• **Records for this exercise**:
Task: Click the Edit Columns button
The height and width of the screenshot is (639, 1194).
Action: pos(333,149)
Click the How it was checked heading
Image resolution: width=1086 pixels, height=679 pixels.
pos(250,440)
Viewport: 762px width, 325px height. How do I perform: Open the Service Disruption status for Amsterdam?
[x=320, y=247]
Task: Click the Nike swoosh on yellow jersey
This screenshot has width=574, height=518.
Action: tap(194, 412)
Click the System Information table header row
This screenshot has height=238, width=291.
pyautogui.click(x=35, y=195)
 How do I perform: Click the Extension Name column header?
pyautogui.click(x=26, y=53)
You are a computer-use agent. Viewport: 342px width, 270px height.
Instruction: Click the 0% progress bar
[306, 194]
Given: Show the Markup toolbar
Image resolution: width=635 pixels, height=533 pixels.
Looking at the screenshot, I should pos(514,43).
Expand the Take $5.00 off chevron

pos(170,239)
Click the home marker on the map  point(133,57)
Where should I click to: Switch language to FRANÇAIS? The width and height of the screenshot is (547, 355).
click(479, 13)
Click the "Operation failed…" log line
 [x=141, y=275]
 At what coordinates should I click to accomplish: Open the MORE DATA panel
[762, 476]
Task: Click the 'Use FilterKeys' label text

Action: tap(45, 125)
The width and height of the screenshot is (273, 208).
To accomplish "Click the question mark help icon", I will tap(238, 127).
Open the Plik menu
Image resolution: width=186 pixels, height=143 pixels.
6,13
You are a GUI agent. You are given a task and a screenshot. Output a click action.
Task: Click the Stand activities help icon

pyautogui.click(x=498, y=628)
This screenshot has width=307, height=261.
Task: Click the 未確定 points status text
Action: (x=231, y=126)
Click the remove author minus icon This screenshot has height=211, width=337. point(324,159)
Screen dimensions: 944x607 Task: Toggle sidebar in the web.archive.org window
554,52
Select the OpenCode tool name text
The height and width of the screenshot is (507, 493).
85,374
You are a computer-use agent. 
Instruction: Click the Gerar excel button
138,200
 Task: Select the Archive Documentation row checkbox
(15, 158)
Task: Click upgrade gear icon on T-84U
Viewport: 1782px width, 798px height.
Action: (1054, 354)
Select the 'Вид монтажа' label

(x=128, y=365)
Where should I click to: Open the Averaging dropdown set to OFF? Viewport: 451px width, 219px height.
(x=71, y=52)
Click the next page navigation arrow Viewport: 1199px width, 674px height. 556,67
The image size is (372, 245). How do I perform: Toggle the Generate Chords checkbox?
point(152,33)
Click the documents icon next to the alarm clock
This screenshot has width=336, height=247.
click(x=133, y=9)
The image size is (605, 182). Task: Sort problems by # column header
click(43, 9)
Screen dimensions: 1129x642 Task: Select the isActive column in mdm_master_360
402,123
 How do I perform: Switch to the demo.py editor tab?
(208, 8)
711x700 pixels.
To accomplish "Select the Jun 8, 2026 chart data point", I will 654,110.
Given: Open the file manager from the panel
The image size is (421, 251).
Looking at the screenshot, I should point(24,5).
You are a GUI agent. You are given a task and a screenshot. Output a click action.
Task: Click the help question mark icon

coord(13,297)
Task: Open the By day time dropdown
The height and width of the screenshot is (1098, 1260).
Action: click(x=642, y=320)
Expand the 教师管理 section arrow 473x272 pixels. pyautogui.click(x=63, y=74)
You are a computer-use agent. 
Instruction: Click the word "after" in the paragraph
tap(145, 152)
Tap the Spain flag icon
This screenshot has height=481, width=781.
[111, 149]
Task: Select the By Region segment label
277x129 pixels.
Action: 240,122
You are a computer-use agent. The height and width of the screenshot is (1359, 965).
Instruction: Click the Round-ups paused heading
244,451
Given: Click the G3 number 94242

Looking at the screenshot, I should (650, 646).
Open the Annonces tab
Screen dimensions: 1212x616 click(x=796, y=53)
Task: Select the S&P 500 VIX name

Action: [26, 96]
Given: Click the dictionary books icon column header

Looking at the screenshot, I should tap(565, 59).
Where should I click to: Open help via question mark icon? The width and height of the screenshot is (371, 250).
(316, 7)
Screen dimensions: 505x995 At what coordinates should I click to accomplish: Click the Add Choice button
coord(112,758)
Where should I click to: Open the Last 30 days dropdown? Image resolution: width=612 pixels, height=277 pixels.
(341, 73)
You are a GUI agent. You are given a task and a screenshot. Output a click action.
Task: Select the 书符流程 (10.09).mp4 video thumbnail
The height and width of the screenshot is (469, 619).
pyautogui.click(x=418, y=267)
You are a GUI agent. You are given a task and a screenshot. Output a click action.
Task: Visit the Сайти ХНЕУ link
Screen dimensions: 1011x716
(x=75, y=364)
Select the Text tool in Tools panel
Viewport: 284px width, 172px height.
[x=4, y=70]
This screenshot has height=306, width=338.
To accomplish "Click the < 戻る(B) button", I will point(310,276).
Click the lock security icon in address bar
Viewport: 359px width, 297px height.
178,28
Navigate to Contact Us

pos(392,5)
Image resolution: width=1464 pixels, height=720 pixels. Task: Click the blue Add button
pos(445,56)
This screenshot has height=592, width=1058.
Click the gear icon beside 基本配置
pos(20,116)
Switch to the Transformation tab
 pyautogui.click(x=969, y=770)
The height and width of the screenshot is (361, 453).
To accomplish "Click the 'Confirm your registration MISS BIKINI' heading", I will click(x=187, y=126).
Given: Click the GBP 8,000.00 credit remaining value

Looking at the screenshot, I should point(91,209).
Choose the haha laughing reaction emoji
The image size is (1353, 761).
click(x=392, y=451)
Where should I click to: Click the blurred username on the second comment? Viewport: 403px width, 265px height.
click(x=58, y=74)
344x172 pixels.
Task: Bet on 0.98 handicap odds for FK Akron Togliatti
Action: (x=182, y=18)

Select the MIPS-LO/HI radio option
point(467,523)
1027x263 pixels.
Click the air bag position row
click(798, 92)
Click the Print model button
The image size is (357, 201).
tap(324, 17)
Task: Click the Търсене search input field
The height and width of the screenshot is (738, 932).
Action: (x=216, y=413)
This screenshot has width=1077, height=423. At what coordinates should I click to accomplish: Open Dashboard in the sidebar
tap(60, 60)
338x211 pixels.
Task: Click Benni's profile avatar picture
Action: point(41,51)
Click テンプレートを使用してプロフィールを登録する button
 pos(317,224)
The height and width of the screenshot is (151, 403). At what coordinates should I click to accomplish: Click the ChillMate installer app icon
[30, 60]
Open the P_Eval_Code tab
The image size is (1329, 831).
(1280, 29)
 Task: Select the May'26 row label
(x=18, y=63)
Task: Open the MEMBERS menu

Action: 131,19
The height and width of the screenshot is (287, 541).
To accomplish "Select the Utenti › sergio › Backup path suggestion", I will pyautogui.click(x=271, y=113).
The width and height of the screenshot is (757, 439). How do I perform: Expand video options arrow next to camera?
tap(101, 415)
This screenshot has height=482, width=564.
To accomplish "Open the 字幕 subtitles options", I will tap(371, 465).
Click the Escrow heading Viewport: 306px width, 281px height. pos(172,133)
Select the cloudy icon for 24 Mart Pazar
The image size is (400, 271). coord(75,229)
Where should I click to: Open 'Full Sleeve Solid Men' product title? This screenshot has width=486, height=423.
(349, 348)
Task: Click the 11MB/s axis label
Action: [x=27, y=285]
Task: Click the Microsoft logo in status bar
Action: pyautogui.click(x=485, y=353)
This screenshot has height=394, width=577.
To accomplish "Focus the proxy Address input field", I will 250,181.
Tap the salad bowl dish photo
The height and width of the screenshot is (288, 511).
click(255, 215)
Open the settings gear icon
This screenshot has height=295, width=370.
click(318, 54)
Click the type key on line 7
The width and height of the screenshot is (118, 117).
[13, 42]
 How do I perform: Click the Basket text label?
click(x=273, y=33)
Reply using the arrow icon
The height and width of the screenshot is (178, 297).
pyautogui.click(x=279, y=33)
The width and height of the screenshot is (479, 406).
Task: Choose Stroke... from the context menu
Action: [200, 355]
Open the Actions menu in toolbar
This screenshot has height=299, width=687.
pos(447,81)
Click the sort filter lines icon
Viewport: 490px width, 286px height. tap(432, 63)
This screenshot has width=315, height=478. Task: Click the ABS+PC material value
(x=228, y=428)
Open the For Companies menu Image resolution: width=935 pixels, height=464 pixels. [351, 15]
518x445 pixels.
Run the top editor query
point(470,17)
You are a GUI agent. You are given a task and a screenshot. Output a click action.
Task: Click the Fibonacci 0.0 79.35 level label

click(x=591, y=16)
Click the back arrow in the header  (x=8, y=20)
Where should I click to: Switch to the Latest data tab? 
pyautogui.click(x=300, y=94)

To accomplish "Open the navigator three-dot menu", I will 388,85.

• **Task goal**:
Copy the lines of the entries above that mention "computer".

• **Solved exercise**:
You are a computer-use agent. Viewport: 342px width, 270px height.
You are a computer-use agent. 
You are a computer-use agent. 
You are a computer-use agent. The height and width of the screenshot is (1359, 965).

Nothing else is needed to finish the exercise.